Quentyn deixou que o chicote se desenrolasse.

—   Viserion — chamou, daquela vez mais alto. Era capaz de fazer aquilo, era capaz de fazer aquilo, o pai enviara-o até aos distantes confins da terra para aquilo, não lhe falharia. — VISERION! — Fez estalar o chicote no ar com um estrondo que ecoou nas paredes enegrecidas.

A cabeça clara ergueu-se bem alto.
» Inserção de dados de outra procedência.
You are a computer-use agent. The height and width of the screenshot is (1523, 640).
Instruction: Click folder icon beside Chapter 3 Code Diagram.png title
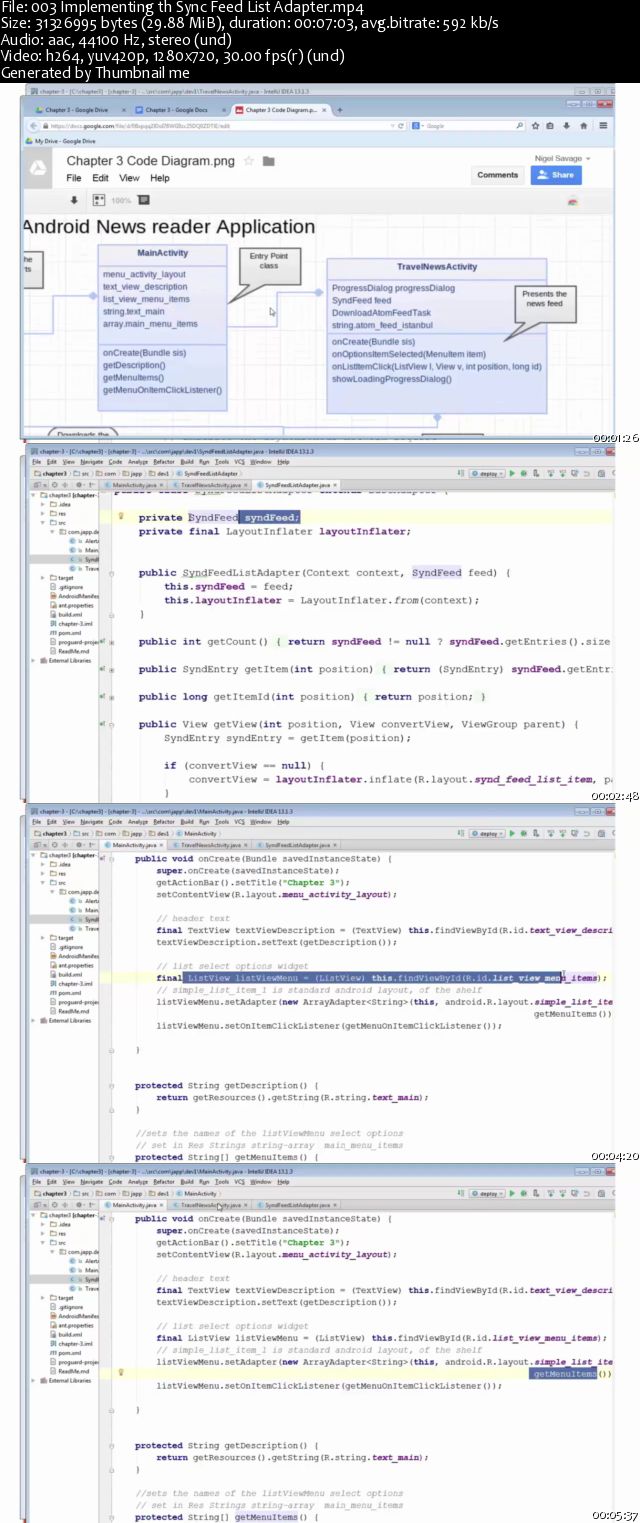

Os grandes olhos dourados estrei­taram-se. nuvenzinhas de fumo saídas das narinas do dragão espiralaram para cima.

—   Para baixo — ordenou o príncipe. Não podes deixar que ele cheire o teu medo. — Para baixo, para baixo, para baixo. — Fez a ponta do chicote descrever um círculo no ar e atirou uma chicotada ao focinho do dragão. Viserion silvou.

Então um vento quente esbofeteou-o, ouviu o som de asas de couro e o ar ficou cheio de cinzas e faúlhas e um monstruoso rugido ecoou nos tijo­los crestados e enegrecidos e ouviu os amigos a gritar descontroladamente. Gerris gritava o seu nome, uma e outra vez, e o grandalhão berrava:

—   Atrás de ti, atrás de ti, atrás de ti,

Quentyn virou-se e pôs o braço esquerdo em frente da cara para proteger os olhos do vento de fornalha. Rhaegal, fez lembrar a si próprio, o verde é Rhaegal.

Quando ergueu o chicote, viu que estava a arder. A sua mão também. Todo ele, todo ele estava a arder.